* Try it *
Continue the passage on IBM's generative AI Cybersecurity Assistant from the point where it stops, before the entries begin.

* Provided passage *
------
The survey also found that among organizations that stated they used AI and automation extensively, about 27% used AI extensively in each of these categories: prevention, detection, investigation, and response. Roughly 40% used AI technologies at least somewhat.

So that makes IBM’s new product good news for most mainframe sites. Let’s take a more detailed look.

Built on IBM’s watsonx platform, this new GenAI Cybersecurity Assistant for threat detection and response services, enhances alert investigation for IBM Consulting analysts, accelerating threat identification and response. The new capabilities reduce investigation times by 48%, offering historical correlation analysis and an advanced conversational engine to streamline operations.

That means IBM’s managed Threat Detection and Response (TDR) Services utilized by IBM Consulting analysts now has the Cybersecurity Assistant module to accelerate and improve the identification, investigation, and response to critical security threats. The product “can reduce manual investigations and operational tasks for security analysts, empowering them to respond more proactively and precisely to critical threats, and helping to improve overall security posture for client”, according to Mark Hughes, Global Managing Partner of Cybersecurity Services, IBM Consulting.

IBM’s Threat Detection and Response Services is said to be able to automatically escalate or close up to 85% of alerts; and now, by bringing together existing AI and automation capabilities with the new generative AI technologies, IBM’s global security analysts can speed the investigation of the remaining alerts requiring action. As mentioned earlier, the best figure they are quoting for reducing alert investigation times using this new capability is 48% for one client.

Cybersecurity Assistant cross-correlates alerts and enhances insights from SIEM, network, Endpoint Detection and Response (EDR), vulnerability, and telemetry to provide a holistic and integrative threat management approach.

By analysing patterns of historical, client-specific threat activity, security analysts can better comprehend critical threats. Analysts will have access to a timeline view of attack sequences, helping them to better understand the issue and provide more context to investigations. The assistant can automatically recommend actions based on the historical patterns of analysed activity and pre-set confidence levels, which can reduce response times for clients and so reduce the amount of time that attackers are inside an organization’s network. By continuously learning from investigations, the Cybersecurity Assistant’s speed and accuracy is expected to improve over time.
------
* Data provided *
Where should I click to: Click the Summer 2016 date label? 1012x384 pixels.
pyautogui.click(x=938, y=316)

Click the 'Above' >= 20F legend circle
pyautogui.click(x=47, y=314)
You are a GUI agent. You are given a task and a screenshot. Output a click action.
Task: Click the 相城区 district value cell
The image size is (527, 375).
------
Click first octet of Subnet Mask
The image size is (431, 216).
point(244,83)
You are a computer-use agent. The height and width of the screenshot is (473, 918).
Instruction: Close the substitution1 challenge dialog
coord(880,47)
------
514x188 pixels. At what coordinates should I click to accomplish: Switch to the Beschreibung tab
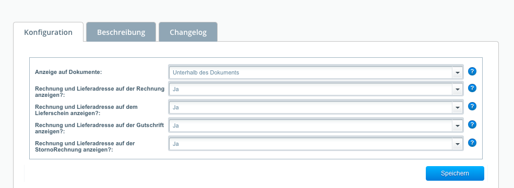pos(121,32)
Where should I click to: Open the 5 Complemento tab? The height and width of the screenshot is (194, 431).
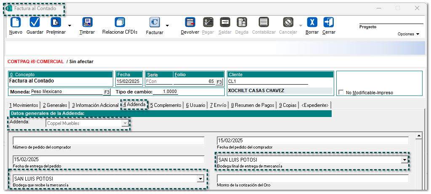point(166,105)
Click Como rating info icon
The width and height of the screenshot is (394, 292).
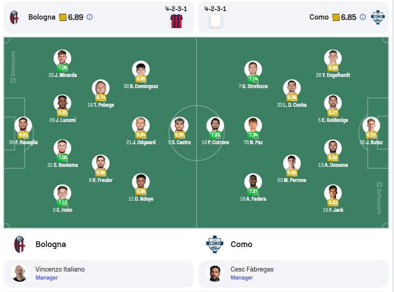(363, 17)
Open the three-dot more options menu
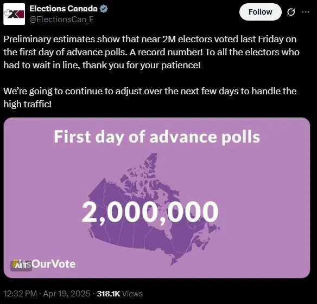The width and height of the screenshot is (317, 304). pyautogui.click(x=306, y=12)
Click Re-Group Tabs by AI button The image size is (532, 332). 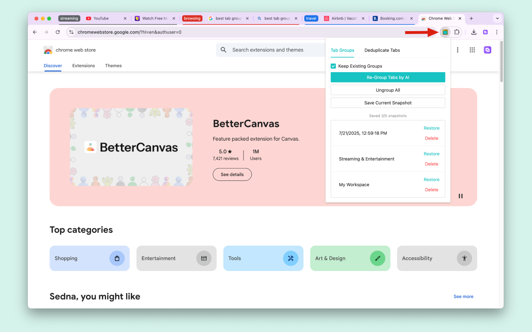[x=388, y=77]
------
* Result of the exercise *
The generative AI conversational engine in the Cybersecurity Assistant provides real-time insights and support on operational tasks to both clients and IBM security analysts. It can respond to requests, such as opening or summarizing tickets, as well as automatically triggering relevant actions, such as running queries, pulling logs, command explanations, or enriching threat intelligence. By explaining complex security events and commands, IBM’s Threat Detection and Response Service can help reduce noise and boost overall security operations centre (SOC) efficiency for clients.

Anything that can accelerate cyber threat investigations and remediation has got to be good, which this product does using historical correlation analysis (discussed above). Its other significant feature is its ability to streamline operational tasks, which it does using its conversational engine (also discussed above).

There really is an arms race between the bad actors and the rest of us. Anything that gives our side an advantage, no matter how briefly that might be for, has got to be good. Plus, it provides a stepping stone to the next advantage that some bright spark will give us. No-one wants their data all over the dark web, and few companies can afford the cost of fines for non-compliance as well as court costs and payments to people whose data is stolen.